# ASSIGNMENT
All the entries that follow must be written out again exactly.

# PROVIDED RECORDS
Start of Block

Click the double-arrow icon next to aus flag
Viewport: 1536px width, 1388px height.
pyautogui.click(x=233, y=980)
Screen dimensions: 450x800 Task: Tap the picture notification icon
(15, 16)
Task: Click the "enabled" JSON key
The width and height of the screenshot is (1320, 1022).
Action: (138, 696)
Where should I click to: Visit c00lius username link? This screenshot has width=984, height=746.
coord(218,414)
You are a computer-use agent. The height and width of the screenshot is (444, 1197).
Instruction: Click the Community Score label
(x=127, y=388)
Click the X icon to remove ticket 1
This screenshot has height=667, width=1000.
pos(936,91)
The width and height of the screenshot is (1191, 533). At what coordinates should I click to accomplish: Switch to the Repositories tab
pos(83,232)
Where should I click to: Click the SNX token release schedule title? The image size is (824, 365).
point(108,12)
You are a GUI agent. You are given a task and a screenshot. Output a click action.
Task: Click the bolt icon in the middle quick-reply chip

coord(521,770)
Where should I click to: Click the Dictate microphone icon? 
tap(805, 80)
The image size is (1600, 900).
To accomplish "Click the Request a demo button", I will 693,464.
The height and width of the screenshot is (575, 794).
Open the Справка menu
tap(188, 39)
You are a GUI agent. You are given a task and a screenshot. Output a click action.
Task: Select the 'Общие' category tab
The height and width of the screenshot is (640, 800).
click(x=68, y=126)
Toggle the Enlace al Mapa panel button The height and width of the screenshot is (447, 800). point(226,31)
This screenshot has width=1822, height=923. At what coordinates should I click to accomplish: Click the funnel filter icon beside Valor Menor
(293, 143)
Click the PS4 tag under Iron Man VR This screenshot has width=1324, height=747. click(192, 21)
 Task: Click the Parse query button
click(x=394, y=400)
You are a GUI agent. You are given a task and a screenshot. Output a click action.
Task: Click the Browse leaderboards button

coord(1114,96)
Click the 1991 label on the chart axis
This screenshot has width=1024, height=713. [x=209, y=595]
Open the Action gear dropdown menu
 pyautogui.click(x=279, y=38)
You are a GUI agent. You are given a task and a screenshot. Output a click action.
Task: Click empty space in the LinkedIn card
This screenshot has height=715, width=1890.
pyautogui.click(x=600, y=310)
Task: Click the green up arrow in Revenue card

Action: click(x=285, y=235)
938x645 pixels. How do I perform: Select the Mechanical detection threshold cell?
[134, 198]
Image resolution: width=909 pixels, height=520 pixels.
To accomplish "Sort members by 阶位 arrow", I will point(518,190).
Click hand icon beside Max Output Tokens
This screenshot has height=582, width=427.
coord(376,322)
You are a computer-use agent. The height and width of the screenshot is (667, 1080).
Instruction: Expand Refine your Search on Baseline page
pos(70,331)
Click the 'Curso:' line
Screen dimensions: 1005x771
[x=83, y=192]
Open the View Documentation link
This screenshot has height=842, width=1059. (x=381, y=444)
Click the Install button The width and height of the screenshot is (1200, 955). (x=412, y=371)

End of Block

# YOUR RESPONSE
Click the double-arrow icon next to aus flag
Viewport: 1536px width, 1388px height.
pyautogui.click(x=233, y=980)
Screen dimensions: 450x800 Task: Tap the picture notification icon
(15, 16)
Task: Click the "enabled" JSON key
The width and height of the screenshot is (1320, 1022).
Action: (138, 696)
Where should I click to: Visit c00lius username link? This screenshot has width=984, height=746.
coord(218,414)
You are a computer-use agent. The height and width of the screenshot is (444, 1197).
Instruction: Click the Community Score label
(x=127, y=388)
Click the X icon to remove ticket 1
This screenshot has height=667, width=1000.
pos(936,91)
The width and height of the screenshot is (1191, 533). At what coordinates should I click to accomplish: Switch to the Repositories tab
pos(83,232)
Where should I click to: Click the SNX token release schedule title? The image size is (824, 365).
point(108,12)
You are a GUI agent. You are given a task and a screenshot. Output a click action.
Task: Click the bolt icon in the middle quick-reply chip

coord(521,770)
Where should I click to: Click the Dictate microphone icon? 
tap(805, 80)
The image size is (1600, 900).
To accomplish "Click the Request a demo button", I will 693,464.
The height and width of the screenshot is (575, 794).
Open the Справка menu
tap(188, 39)
You are a GUI agent. You are given a task and a screenshot. Output a click action.
Task: Select the 'Общие' category tab
The height and width of the screenshot is (640, 800).
click(x=68, y=126)
Toggle the Enlace al Mapa panel button The height and width of the screenshot is (447, 800). point(226,31)
This screenshot has width=1822, height=923. At what coordinates should I click to accomplish: Click the funnel filter icon beside Valor Menor
(293, 143)
Click the PS4 tag under Iron Man VR This screenshot has width=1324, height=747. click(192, 21)
 Task: Click the Parse query button
click(x=394, y=400)
You are a GUI agent. You are given a task and a screenshot. Output a click action.
Task: Click the Browse leaderboards button

coord(1114,96)
Click the 1991 label on the chart axis
This screenshot has width=1024, height=713. [x=209, y=595]
Open the Action gear dropdown menu
 pyautogui.click(x=279, y=38)
You are a GUI agent. You are given a task and a screenshot. Output a click action.
Task: Click empty space in the LinkedIn card
This screenshot has height=715, width=1890.
pyautogui.click(x=600, y=310)
Task: Click the green up arrow in Revenue card

Action: click(x=285, y=235)
938x645 pixels. How do I perform: Select the Mechanical detection threshold cell?
[134, 198]
Image resolution: width=909 pixels, height=520 pixels.
To accomplish "Sort members by 阶位 arrow", I will point(518,190).
Click hand icon beside Max Output Tokens
This screenshot has height=582, width=427.
coord(376,322)
You are a computer-use agent. The height and width of the screenshot is (667, 1080).
Instruction: Expand Refine your Search on Baseline page
pos(70,331)
Click the 'Curso:' line
Screen dimensions: 1005x771
[x=83, y=192]
Open the View Documentation link
This screenshot has height=842, width=1059. (x=381, y=444)
Click the Install button The width and height of the screenshot is (1200, 955). (x=412, y=371)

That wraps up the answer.